On May 25, 1956, the Screen Actors Guild dedicated its new national headquarters at 7750 Sunset Blvd., which it purchased for $200,000. It was a gala event. SAG president Walter Pidgeon was joined at the dedication ceremony by numerous celebrities, as well as by Governor Goodwin Knight, AFL-CIO president George Meany, Los Angeles Mayor Norris Poulson and L.A. Police Chief William H. Parker. It was the first wholly-owned headquarters in the union’s 23-year history – and the last.
Thirty years later, SAG sold the building and moved into the old Hollywood Congregational Church at 7065 Hollywood Boulevard – which had been renamed The Renaissance Court, and is now home to the Association for Better Living & Education, an arm of the Church of Scientology.
There was a star-studded dedication ceremony that time too, which was attended by L.A. Mayor Tom Bradley and seven former SAG presidents – Charlton Heston, Dennis Weaver, Howard Keel, William Schallert, Dana Andrews, Leon Ames and Ed Asner. There was even a brass band.
The guild had the option to buy the $6 million former church, but leased instead. It didn’t stay there long, though, out-growing the old church as its membership and staff rapidly expanded. And all the while, it was looking to find a permanent home – including a near-disastrous effort to buy and develop a vacant lot on a steep hillside in a not-so-glamorous section of Studio City.

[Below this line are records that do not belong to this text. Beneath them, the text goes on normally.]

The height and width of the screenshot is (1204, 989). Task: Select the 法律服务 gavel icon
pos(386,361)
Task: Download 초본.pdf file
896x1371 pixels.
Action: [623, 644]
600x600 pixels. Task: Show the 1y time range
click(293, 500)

SAG moved into its current headquarters in the historic Museum Square building at 5757 Wilshire Blvd. in 1993. AFTRA moved in four years later, and they merged in 2012. Three years later, another dedication ceremony was held when Museum Square was renamed SAG-AFTRA Plaza after the union signed a new lease through 2026. Earlier this year the union signed a new lease that’s good through 2032.
“Over decades, the union has wasted a staggering $100 million in rent in Los Angeles alone,” MF’s platform says. “We could have purchased our own building with all the equity appreciation, and security that comes with it. The DGA, WGA, Actors Equity, IATSE, Musicians Local 47, Teamsters 399 – even our SAG-AFTRA Pension and Health Plan – own their offices. Today, the problem is further highlighted as the pandemic has left much of our office space unused. Other organizations’ investments in their buildings saved money and protected their future. Recently, the present administration shockingly chose to extend the multi-million dollar annual lease for the Los Angeles Offices for another eleven years,” MembershipFirst’s platform says.

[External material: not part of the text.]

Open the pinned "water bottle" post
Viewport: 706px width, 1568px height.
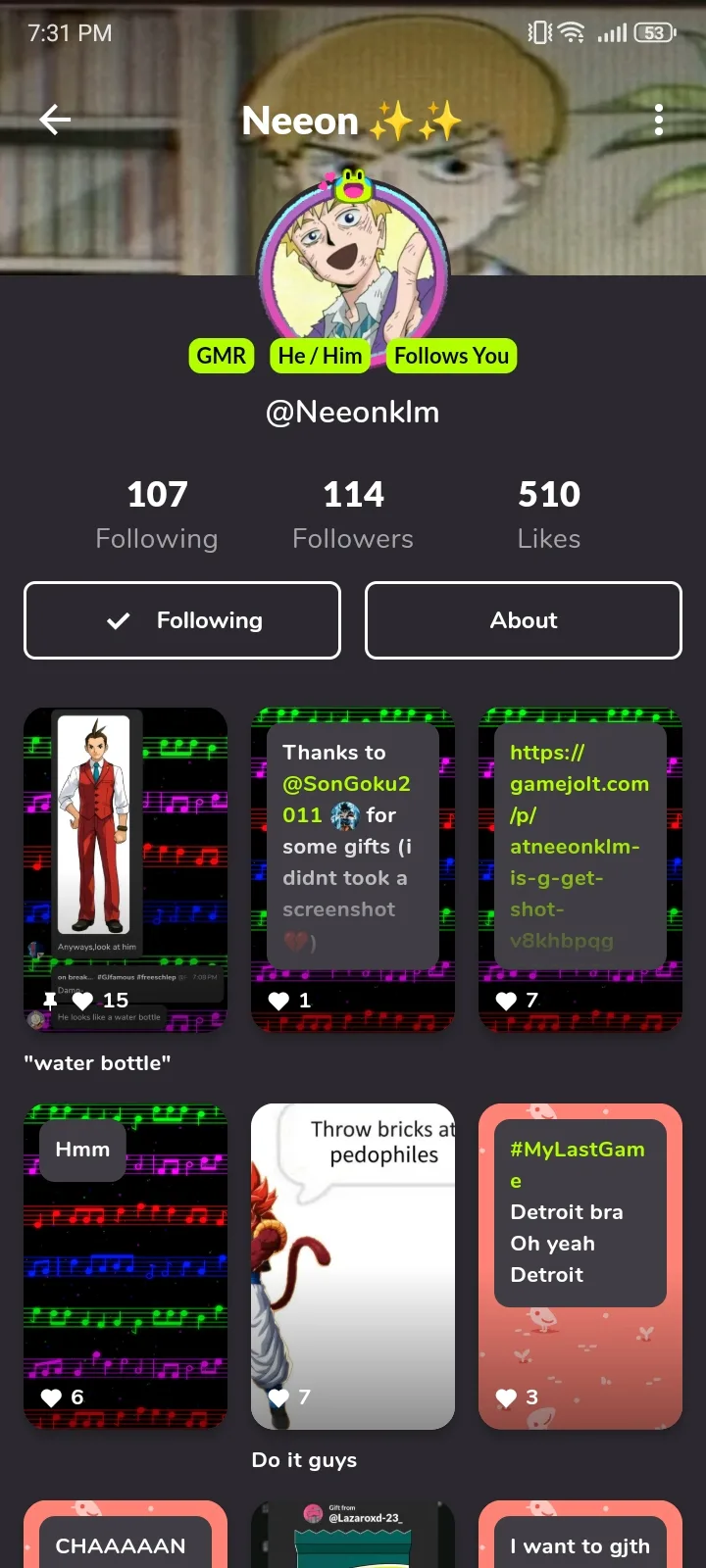click(126, 869)
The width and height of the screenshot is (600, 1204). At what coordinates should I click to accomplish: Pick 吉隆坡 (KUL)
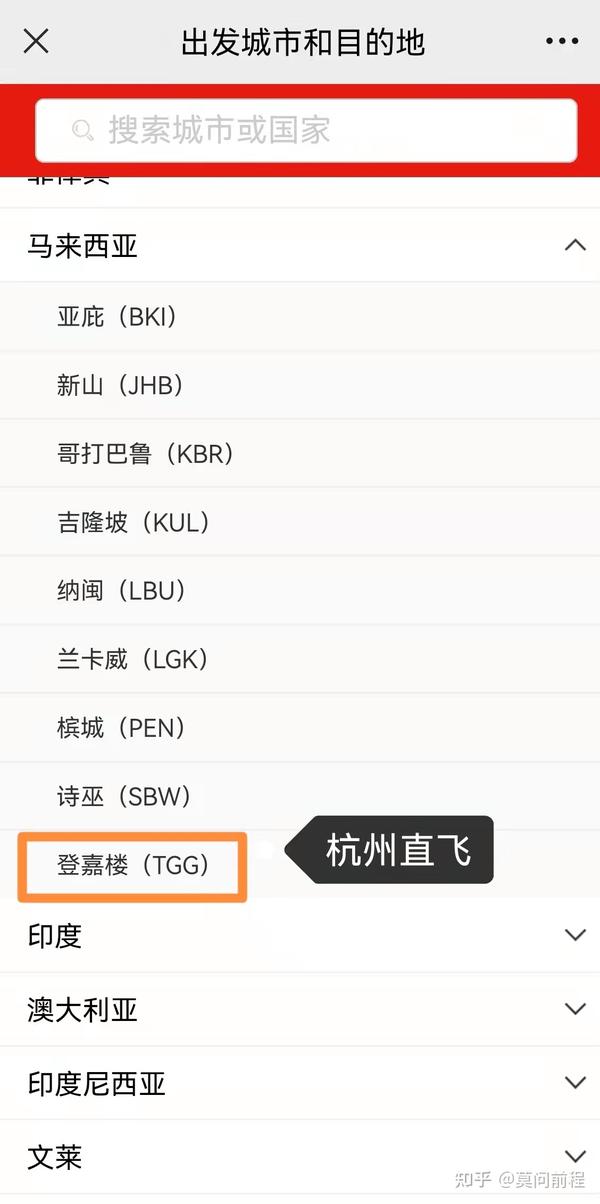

“What is our solution? Own our offices. We won’t hide from the responsibility of ownership. Instead, we will take the natural step of acquiring real estate assets, consistent with good judgment and sound financial planning.”
UFS’s platform says that SAG-AFTRA “has completed initial research and found that there are no buildings currently available that are big enough, affordable enough, and offer easy accessibility to the membership to house our headquarters. SAG-AFTRA will continue to evaluate the feasibility of purchasing a building, but in the meantime our current lease is below the market rate and a responsible expenditure of our funds. It is centrally located, close to the studios, and easily accessible to a substantial portion of the membership.”
Election ballots were mailed to members August 3 and will be counted September 2.